Congressman Troy Balderson:
You know, I don't want to, you know, specifically say anything yet, Nick, just because I mean, we are working on some things. Um, and again, it goes back to more so the, the infrastructure piece, uh, that we're talking about. And, you know, it's just not roads and bridges, it's water, it's, it's the, you know, the wastewater, the, the sewer lines. I mean, as these communities grow the housing market, I mean, there's just so many things out there, you know, that we can throw into that whole infrastructure piece. But, you know, as I said earlier in the conversation, I mean, the main things that we want to really hyper focus on right now is that infrastructure piece. And, um, you know, we've had the opportunity here, I know where it is. But you know, more importantly, our, my legislative director, my friend Nate Zen's, been back, he's been out to the site.
Um, and, and Nate's working on those projects along with me. Uh, so he has a better understanding. I mean, you know, these are literally township roads. They're chip and seal roads. So, uh, getting to that. So those are some of the things that we're desperately looking at right now.
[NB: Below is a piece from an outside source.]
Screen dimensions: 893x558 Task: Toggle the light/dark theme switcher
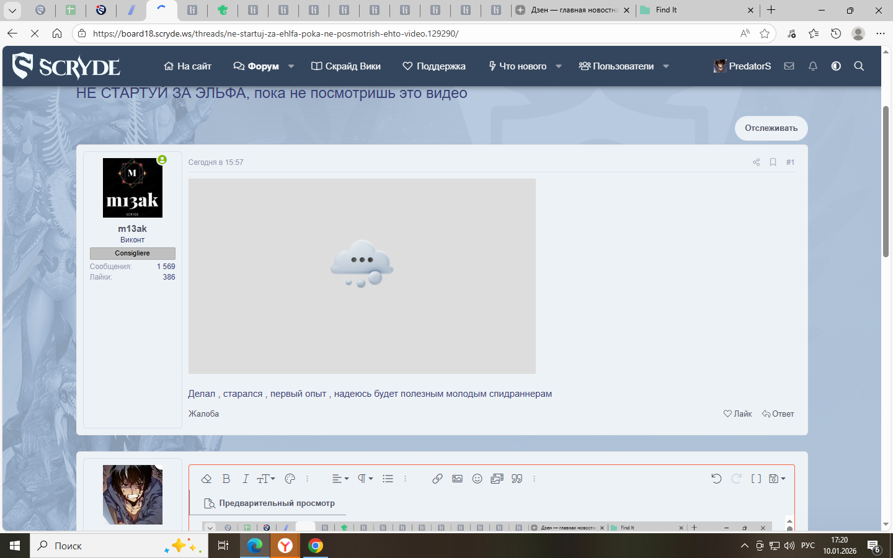click(836, 66)
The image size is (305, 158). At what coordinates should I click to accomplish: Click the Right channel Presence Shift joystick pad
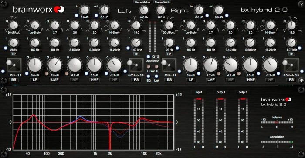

And, um, I shouldn't say desperately looking at that's the wrong word, um, highlighting maybe, uh, that, you know, where we're focused on, but those projects, but this, you know, from the site area, but also surrounding that site, area of what it'll be. Um, you know, and I got to throw in there too, I mean, the one piece that I really want to get to direction changing and, and working with the port authorities, um, from other local communities is just to make sure that we just don't invest everything from the west to the east, but also bringing in the east to the west.
Um, because I think that's a major player of where a lot of the employment's going to be coming from. And, you know, the lack of infrastructure, you know, east of central Ohio, um, needs some attention too. So we can collaborate and make it all work together. And, and again, just working with those communities, Nate and I had the opportunity to meet, uh, with a mayor from, um, a county that, you know, we'll be, we'll be representing, um, and the excitement that he shared, but he also talking about, you know, it was an infrastructure, it was a roadies, you pertaining to what the intel piece will be.
Well, we are, uh, excited. We're thankful to have you representation out there for many years to come as this project and, and others move along. And, uh, I think we're, we're excited to see, uh, your continued collaboration with, uh, with our locals as well as our, our federal officials out here to keep central Ohio growing. So, want to thank you for spending some time with us today and, uh, appreciate all that you do and just keep doing it.
Congressman Troy Balderson):
Hey, thank you Nick, Josh, good to see you both and, and thank you for what you guys do and, uh, look forward to catching up soon. Thank you. Thank you. See you.